1. 44
  1. 24

    They’re ordered but considered equal with different orders, unlike an OrderedDict which is an interesting property.

    1. 15

      It would be crazy not to. Adding guaranteed ordering is purely adding a property (backwards compatible). But changing equality would be removing a property, which is backwards breaking. The migration path would be obnoxious as hell. Glad they didn’t.

      1. 3

        Indeed. It is sensible. The first question I asked myself after seeing this headline was “Why OrderedDict anymore?” and it turns out this was a thing I instantly discovered. Of course the docs for OrderedDict do include more than that as a difference:

        • The regular dict was designed to be very good at mapping operations. Tracking insertion order was secondary.
        • The OrderedDict was designed to be good at reordering operations. Space efficiency, iteration speed, and the performance of update operations were secondary.
        • Algorithmically, OrderedDict can handle frequent reordering operations better than dict. This makes it suitable for tracking recent accesses (for example in an LRU cache).
        • The equality operation for OrderedDict checks for matching order.
        • The popitem() method of OrderedDict has a different signature. It accepts an optional argument to specify which item is popped.
        • OrderedDict has a move_to_end() method to efficiently reposition an element to an endpoint.
      2. 1

        So, A == B implies f(A) == f(B) goes out of the window for one of the fundamental data structures just like that, then.

      3. 11

        So if you want to discuss fundamental differences you can pretty much only point out that dict values are accessible by keys, which could be of any immutable type, while list values are indexed with integers. That’s it :-)

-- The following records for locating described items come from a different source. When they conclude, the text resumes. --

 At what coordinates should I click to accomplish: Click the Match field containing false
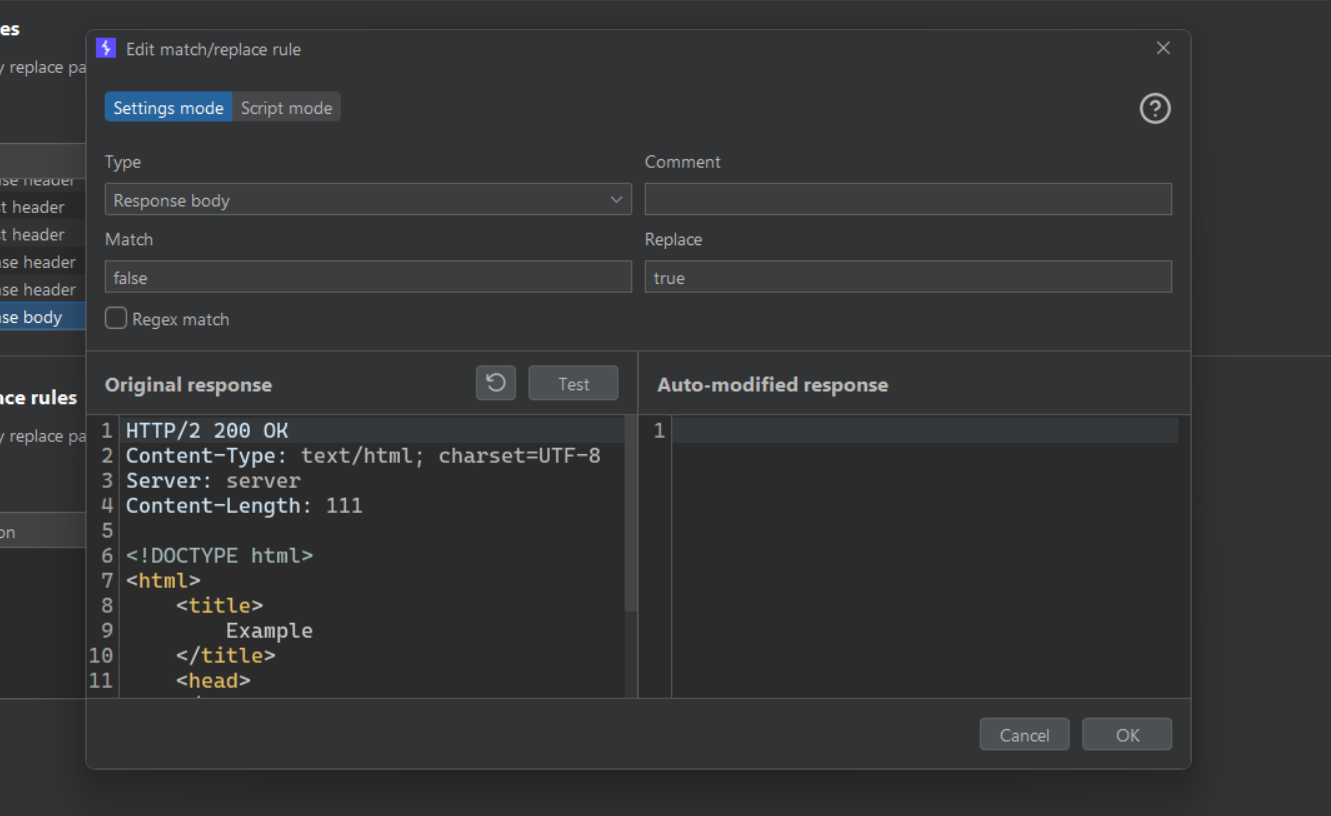click(367, 278)
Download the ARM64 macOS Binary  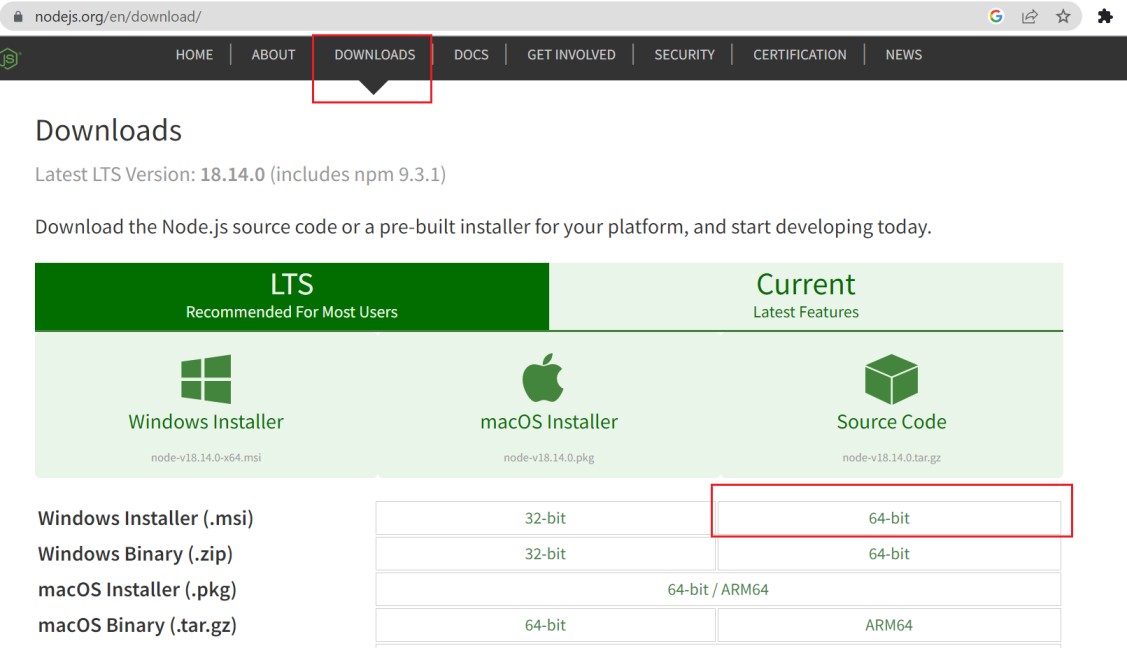[889, 624]
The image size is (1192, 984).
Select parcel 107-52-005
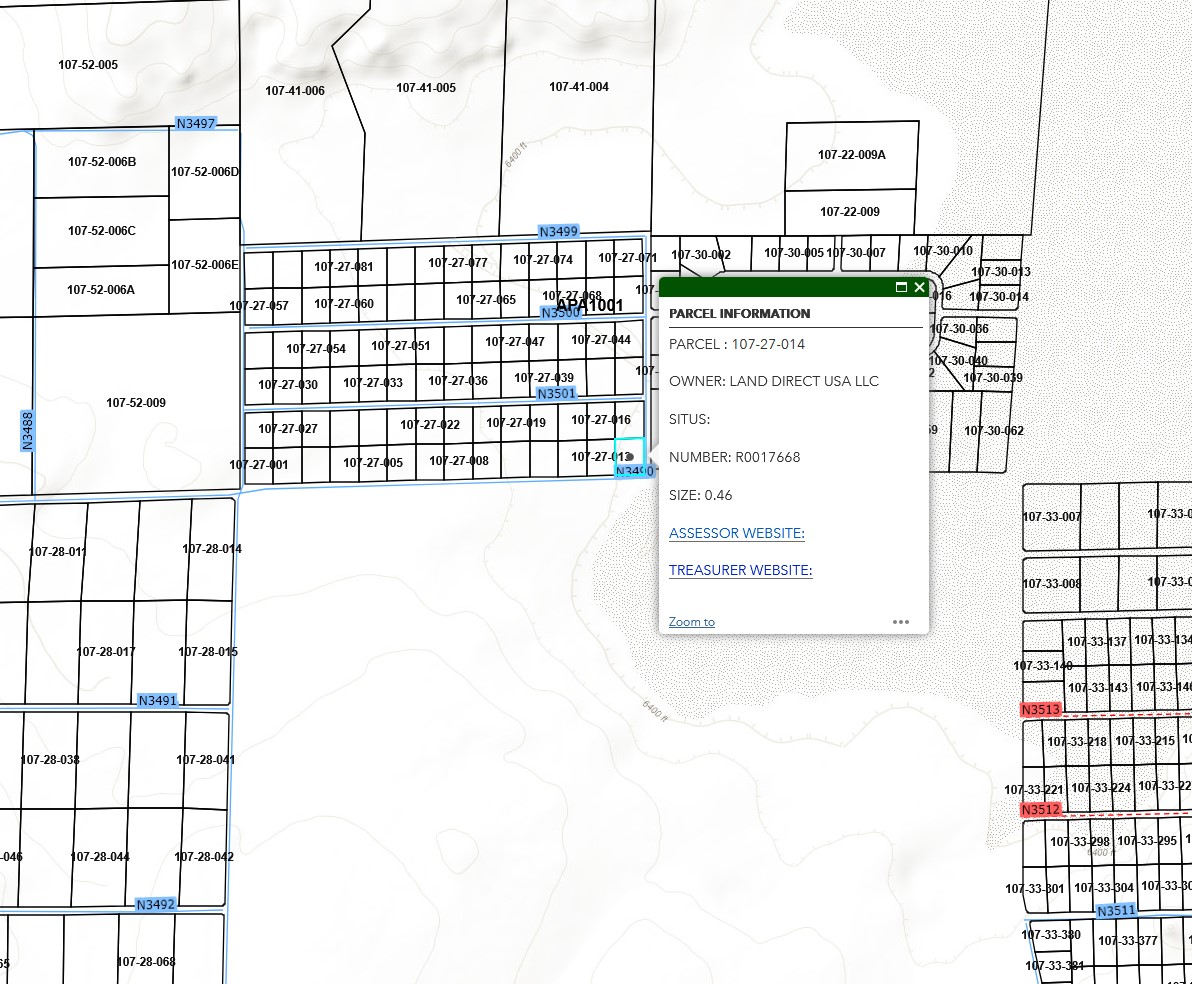[88, 65]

        You can’t insert arbitrary keys into a list. You have to “insert” (append) in key order. That seems like a pretty fundamental difference to me!

        1. 5

          Yes, and in particular, if you insert an element into the middle of a list, all of the “keys” of the subsequent elements spontaneously change. Not very map-like!

        2. 6

          which could be of any immutable type

          That should read “of any hashable type” … though I’ll admit it’s not a great idea, if it can be hashed it can be used as a key in a dict.

          class WTF(dict):
              def __hash__(self):
                  return hash(str(self))
          w = WTF(whut = "?")
          d = {w: "daheck?"}

          Note that w is definitely mutable.

          1. 2

            I specifically refrained from going there to avoid the discussion whether mutable types should be implemented as hashable. It’s only tangentially related to the point of the post.

            1. 2

              Fair enough, I just point it out because as it the line leaves the reader with the impression that keys are much more restricted than they actually are.

          2. 4

            Not sets though! Yep, to my surprise sets are still unordered

            Doesn’t that mesh with the mathematical definition of a set?

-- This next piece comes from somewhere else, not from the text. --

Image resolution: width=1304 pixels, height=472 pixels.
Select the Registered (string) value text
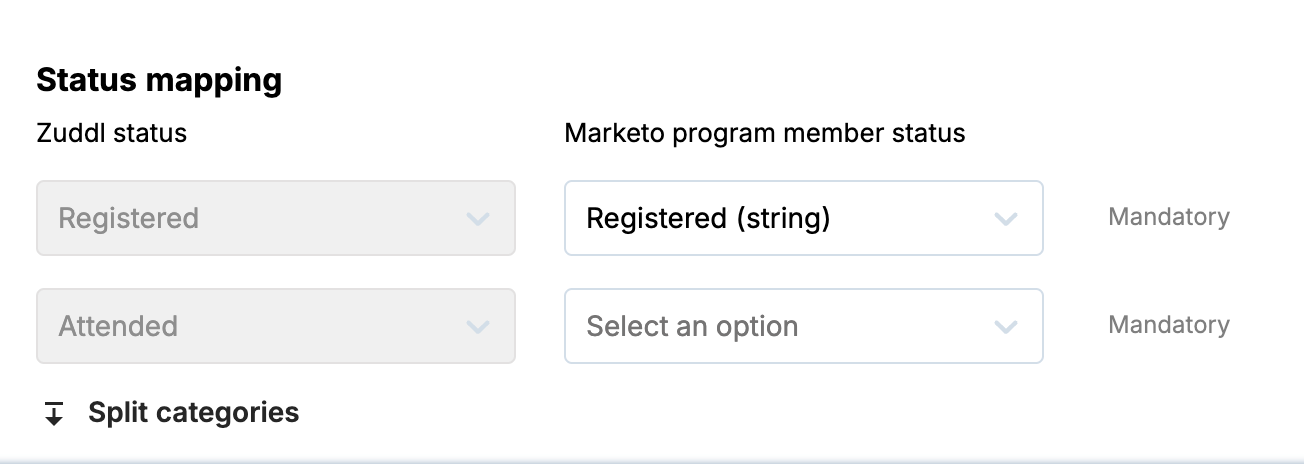point(708,218)
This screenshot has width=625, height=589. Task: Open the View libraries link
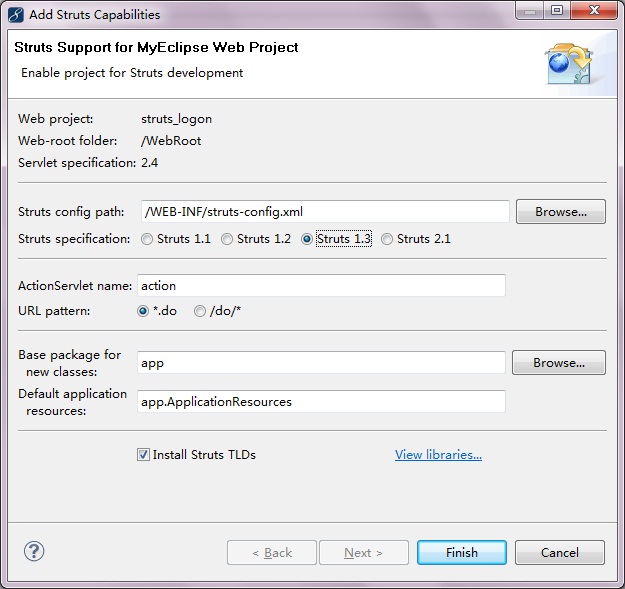438,455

            Just looked it up. Seems they can be either ordered or unordered. Today I learned something :)

            1. 4

              Not saying this is bad per se, but I’m not sure it’s a good idea either. How many bugs will there be now where people rely on the new behaviour and then the code breaks on older versions? :/

              Sure, it’s the coder’s fault, but “dicts are unordered” has been like that for.. I don’t know? 20 years? in Python, and 10 years in Python3…

              1. 1

                In what situation would you rely on something being unordered and then be surprised by it now being ordered? I guess if you’re relying on “random” values from calling something like next() on a dict?

                1. 2

                  I think he means “people assume it’s ordered, so if you run it on python 3.4 it breaks.”

                  1. 2

                    No, I meant the other way round. People notice “oh, it’s ordered now, I can rely on this” until they use an older version of Python.

                    I didn’t check if and how long 3.5 (if I got it right this came in 3.6) will be around, but maybe it will be just as bad as Python 2, if it’s the system install of LTS releases.

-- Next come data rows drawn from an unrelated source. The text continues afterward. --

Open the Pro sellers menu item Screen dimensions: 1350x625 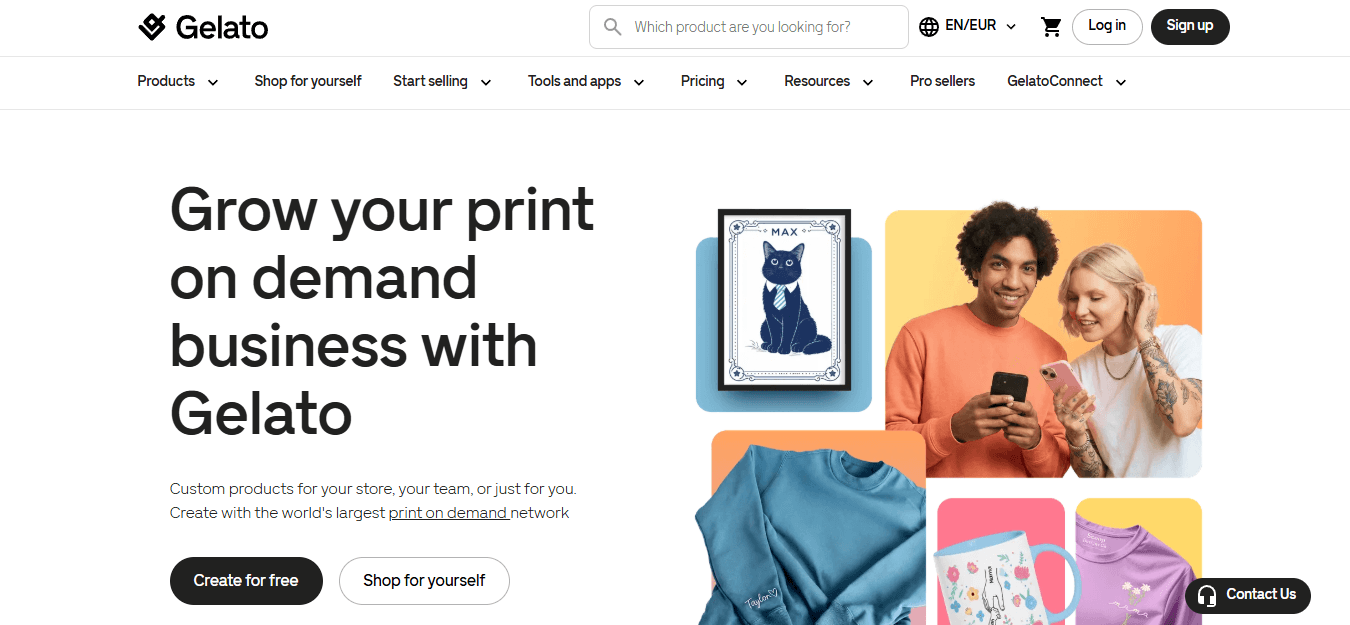[942, 82]
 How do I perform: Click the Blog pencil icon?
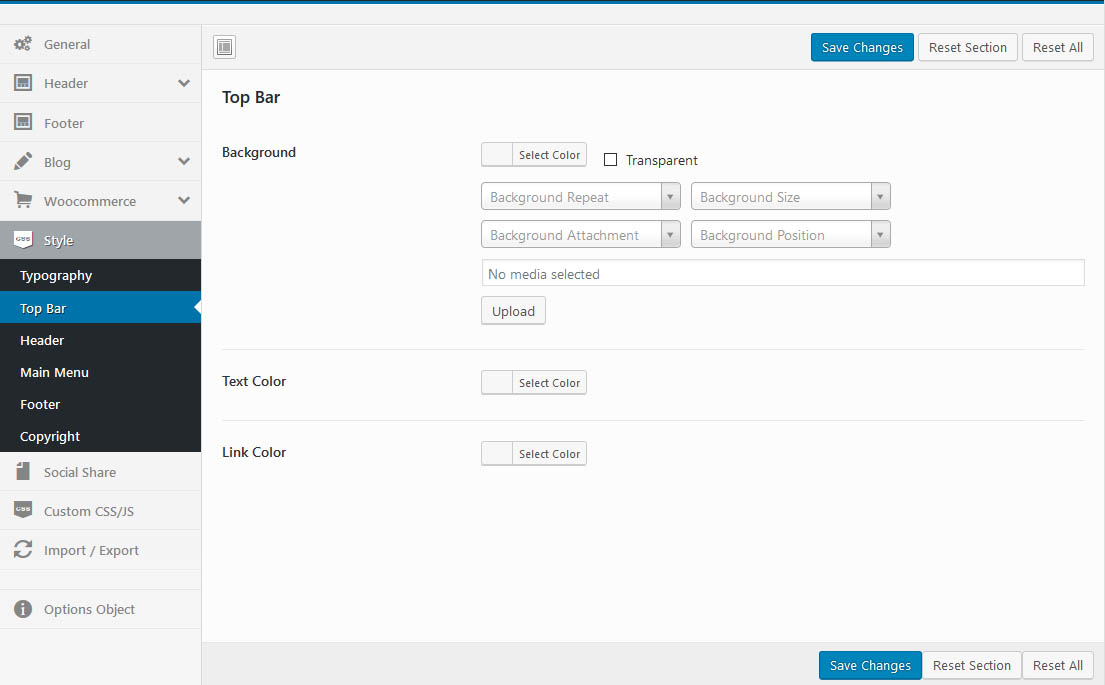(x=22, y=161)
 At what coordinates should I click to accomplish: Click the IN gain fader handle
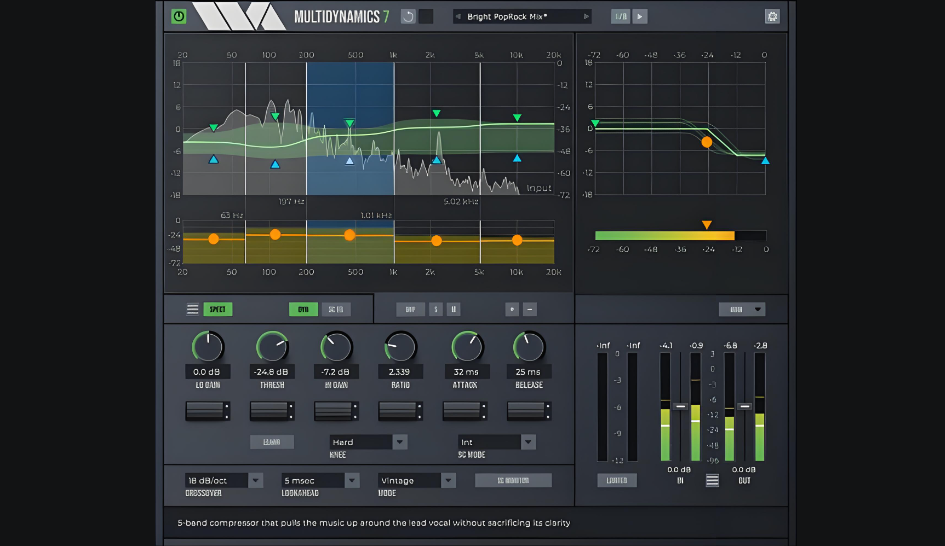coord(680,406)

                    Not a huuge thing though.

                    1. 2

                      Not to worry, in 2 years any mention of Python versions newer than 3.6 will be consigned to the memory hole…

                2. 4

                  My gut feeling tells me it’s mostly due to the fact that a hash value of an int is the int itself, so there’s no time wasted on hashing.

                  Oh wow I hope not. Is this actually true in CPython?

                  1. 6

                    This is the most sensible implementation as you want to avoid collisions in a hash table. It isn’t supposed to bear any cryptographic properties if that’s your concern. Here’s more: https://github.com/python/cpython/blob/master/Objects/dictobject.c#L134

                    1. 5

                      It’s not the most sensible implementation, because simple key patterns cause collisions that never resolve, even when resizing the hashtable. The comment you linked specifically mentions this pathology, and the numerous ways it destroys performance.

                      The rest of the comment describes how CPython mitigates the issue by adding weak integer hashing to its collision probing. At first I thought integer keys were never hashed at any point, hence my surprise.

                      From the comments it sounds like sequential integer dict keys are somehow common in Python, which I don’t understand. But I don’t write much Python.

                      1. 6

                        From the comments it sounds like sequential integer dict keys are somehow common in Python, which I don’t understand. But I don’t write much Python.

                        While you can have a dict with keys of any hashable type – and a single dict may have keys of many types – the most common case, so overwhelmingly more common that it’s almost not even worth thinking about other cases, is a dict whose keys are all strings. This is because, sooner or later, basically everything in Python is backed by a dict. Every namespace is backed by a dict with string keys (the names defined in that namespace). Every object is backed by a dict with string keys (the names of the object’s attributes and methods). Keyword arguments to functions/methods? Yup, dict. In comparisons of languages by their “one big idea”, Python is sometimes described as having its big idea be “what if everything was a string-keyed hash table”?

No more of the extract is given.